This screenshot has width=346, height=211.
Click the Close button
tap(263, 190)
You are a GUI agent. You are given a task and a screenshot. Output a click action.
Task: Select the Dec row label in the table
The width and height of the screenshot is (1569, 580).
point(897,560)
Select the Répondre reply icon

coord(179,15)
----------------
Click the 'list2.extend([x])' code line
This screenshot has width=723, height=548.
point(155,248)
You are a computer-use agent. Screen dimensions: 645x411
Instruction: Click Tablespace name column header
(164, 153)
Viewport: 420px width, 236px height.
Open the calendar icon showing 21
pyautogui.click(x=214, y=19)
----------------
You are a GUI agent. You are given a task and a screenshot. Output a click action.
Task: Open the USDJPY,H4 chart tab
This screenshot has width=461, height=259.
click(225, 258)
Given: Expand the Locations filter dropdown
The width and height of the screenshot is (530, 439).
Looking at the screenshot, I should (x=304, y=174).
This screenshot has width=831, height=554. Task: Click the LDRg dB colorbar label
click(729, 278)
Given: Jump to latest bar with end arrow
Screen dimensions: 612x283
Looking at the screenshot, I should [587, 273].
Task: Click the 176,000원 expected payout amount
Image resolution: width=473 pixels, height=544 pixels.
----------------
## Your instructions
Retype, exactly and in full, the lines above from the one containing "Screen dimensions: 612x283" through the one containing "Image resolution: width=473".

## Problem solution
Screen dimensions: 612x283
Looking at the screenshot, I should [587, 273].
Task: Click the 176,000원 expected payout amount
Image resolution: width=473 pixels, height=544 pixels.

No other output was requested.